Stated goal 1:
According to the text below on transfer premiums, what does a transfer premium do for a landlord? Answer in one to three sentences.

━━━

Let’s face it: commercial real estate can be tricky; especially if you are unfamiliar with the common practices used in the commercial real estate realm. Thankfully, a lease agreement will more than likely (or at least should) define the substantive terms used within the agreement. The lease agreement will most likely not, however, explain how the terms are applied under the circumstances. One contractual provision that has become more relevant in the recent past is referred to as a ‘transfer premium.’
While the term ‘transfer premium’ will typically be included and defined as part of the applicable contract, a transfer premium, generally, may be defined as all rent, additional rent, and/or other consideration payable by such transferee in connection with the transfer in excess of the rent and additional rent payable by a tenant under the lease terms. In other words, a transfer premium may be thought of as a tool available to a landlord that protects her interests in the case of a future transfer to prevent a tenant from obtaining a monetary advantage using the current market conditions.

━━━

Stated goal 2:
In the records below, swap "personal files" for "shared files" in the stretch from the line containing "Identify the location of eraser" through the line containing "I want to click on close, so", and leave everything else as it stands. Return only those lines.

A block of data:
━━━

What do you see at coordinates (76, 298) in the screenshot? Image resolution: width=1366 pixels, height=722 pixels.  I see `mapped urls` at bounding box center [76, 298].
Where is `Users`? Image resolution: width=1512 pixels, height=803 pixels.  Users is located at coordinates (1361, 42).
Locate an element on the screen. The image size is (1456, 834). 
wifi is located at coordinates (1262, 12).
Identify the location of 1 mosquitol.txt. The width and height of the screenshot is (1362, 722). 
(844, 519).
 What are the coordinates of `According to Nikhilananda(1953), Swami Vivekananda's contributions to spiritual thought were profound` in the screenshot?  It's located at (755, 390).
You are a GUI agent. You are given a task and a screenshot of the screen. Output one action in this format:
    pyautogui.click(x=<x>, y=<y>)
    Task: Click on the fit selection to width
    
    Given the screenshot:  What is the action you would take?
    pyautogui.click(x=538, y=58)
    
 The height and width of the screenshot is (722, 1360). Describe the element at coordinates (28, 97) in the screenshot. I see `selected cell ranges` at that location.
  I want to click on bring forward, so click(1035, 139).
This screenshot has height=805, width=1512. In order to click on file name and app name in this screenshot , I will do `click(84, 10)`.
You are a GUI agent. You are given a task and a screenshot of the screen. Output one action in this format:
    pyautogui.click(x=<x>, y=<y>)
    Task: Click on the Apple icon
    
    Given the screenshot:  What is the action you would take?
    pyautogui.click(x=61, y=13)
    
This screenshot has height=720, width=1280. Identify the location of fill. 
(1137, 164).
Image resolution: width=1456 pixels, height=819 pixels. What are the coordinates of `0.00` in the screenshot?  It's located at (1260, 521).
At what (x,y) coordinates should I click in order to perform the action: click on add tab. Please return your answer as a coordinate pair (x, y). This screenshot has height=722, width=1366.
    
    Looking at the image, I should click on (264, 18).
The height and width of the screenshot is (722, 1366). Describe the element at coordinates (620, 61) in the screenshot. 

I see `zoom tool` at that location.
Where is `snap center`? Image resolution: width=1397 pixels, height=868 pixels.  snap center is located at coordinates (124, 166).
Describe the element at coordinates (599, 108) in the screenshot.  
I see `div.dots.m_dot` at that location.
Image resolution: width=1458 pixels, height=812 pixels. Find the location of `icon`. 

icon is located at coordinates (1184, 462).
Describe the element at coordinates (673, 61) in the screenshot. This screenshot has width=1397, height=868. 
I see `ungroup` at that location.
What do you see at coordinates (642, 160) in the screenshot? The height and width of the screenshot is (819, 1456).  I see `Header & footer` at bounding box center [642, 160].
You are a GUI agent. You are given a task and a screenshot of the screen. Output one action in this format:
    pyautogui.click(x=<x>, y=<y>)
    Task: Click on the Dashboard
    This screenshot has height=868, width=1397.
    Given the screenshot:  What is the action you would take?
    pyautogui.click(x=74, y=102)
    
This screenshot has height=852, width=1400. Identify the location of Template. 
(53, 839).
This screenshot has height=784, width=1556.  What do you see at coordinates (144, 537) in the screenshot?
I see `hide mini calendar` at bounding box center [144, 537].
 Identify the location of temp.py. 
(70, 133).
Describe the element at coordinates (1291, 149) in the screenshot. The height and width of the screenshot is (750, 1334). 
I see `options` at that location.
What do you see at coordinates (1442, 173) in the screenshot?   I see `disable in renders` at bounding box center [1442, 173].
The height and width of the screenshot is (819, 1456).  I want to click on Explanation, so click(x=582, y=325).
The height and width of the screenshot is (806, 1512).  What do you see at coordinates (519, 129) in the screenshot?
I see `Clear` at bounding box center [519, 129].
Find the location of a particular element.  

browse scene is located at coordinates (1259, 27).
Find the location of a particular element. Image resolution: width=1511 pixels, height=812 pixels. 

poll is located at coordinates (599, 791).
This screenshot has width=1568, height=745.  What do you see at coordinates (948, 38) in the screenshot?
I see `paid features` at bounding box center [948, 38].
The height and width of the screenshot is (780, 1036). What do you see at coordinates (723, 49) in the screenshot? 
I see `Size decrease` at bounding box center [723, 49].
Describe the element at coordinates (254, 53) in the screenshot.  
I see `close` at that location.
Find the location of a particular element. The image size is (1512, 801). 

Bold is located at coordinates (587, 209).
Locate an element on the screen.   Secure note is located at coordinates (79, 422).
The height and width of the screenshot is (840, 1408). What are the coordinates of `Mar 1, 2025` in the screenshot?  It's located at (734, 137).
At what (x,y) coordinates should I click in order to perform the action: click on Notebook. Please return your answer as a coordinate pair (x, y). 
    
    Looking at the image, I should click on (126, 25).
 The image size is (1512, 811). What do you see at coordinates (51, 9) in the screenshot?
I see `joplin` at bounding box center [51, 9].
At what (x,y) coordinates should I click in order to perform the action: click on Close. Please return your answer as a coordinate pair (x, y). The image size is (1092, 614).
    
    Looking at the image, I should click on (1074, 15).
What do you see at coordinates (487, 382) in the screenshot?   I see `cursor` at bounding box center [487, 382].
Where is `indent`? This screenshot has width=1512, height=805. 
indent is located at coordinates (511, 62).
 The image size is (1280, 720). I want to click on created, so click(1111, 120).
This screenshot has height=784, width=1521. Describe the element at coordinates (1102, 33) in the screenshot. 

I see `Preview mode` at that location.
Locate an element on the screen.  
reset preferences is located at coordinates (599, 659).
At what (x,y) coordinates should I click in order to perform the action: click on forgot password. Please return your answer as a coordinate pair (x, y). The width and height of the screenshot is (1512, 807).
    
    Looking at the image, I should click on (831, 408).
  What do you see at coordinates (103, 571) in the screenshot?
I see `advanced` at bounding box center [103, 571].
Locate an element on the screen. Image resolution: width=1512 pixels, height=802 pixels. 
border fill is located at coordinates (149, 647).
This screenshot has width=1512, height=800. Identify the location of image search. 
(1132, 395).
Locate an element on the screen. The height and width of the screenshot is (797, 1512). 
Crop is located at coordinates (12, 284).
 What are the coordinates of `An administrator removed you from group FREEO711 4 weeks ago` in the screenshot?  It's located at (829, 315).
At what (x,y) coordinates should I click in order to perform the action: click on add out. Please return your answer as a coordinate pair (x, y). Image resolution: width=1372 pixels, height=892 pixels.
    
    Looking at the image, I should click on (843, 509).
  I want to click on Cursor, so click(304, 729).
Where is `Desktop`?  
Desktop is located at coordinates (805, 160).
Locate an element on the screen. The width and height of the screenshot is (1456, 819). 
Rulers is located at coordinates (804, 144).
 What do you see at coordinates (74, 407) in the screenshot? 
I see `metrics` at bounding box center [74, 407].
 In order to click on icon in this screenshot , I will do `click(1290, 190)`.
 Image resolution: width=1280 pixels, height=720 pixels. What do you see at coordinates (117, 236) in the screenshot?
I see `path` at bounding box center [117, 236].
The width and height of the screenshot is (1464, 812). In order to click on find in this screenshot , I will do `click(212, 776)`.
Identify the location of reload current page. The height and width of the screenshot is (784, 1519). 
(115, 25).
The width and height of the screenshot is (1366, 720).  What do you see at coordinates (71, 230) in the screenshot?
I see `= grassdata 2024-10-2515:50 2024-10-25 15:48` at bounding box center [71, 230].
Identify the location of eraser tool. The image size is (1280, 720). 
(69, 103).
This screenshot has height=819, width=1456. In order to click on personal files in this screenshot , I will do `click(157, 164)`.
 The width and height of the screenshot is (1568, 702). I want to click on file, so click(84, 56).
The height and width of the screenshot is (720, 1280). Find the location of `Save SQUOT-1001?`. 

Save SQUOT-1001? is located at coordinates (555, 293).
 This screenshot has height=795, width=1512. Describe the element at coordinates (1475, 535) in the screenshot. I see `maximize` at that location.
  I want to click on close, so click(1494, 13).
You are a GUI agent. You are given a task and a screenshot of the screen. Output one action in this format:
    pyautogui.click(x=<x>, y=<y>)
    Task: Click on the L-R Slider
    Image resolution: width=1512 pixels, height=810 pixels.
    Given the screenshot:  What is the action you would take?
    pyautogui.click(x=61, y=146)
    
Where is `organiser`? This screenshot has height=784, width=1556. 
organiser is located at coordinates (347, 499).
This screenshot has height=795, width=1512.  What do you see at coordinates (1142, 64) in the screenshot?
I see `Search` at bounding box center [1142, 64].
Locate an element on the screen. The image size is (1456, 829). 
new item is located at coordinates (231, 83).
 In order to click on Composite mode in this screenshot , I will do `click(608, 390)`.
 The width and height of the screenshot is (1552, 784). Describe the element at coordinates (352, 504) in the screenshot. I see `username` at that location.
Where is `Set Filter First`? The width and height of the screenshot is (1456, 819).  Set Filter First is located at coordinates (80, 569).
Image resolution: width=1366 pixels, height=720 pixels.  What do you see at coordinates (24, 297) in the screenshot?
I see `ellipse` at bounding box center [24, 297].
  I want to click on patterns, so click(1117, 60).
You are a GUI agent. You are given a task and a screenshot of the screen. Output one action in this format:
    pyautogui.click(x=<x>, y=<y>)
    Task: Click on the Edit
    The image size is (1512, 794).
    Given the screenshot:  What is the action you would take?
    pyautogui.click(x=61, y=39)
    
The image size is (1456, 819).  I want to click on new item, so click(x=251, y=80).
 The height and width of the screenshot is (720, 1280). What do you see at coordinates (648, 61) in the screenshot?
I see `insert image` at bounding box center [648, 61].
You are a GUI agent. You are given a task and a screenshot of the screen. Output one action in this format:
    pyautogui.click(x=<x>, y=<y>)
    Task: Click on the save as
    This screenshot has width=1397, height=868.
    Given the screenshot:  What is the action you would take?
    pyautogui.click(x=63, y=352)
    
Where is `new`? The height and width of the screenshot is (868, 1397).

━━━

Worked solution 1:
A transfer premium protects the landlord's interests if the lease is transferred later. It keeps the tenant from using current market conditions to gain money from the transfer. It does this by covering any rent, additional rent, or other payment from the transferee beyond what the tenant owes under the lease.

Worked solution 2:
Identify the location of eraser tool. The image size is (1280, 720). 
(69, 103).
This screenshot has height=819, width=1456. In order to click on shared files in this screenshot , I will do `click(157, 164)`.
 The width and height of the screenshot is (1568, 702). I want to click on file, so click(84, 56).
The height and width of the screenshot is (720, 1280). Find the location of `Save SQUOT-1001?`. 

Save SQUOT-1001? is located at coordinates (555, 293).
 This screenshot has height=795, width=1512. Describe the element at coordinates (1475, 535) in the screenshot. I see `maximize` at that location.
  I want to click on close, so click(1494, 13).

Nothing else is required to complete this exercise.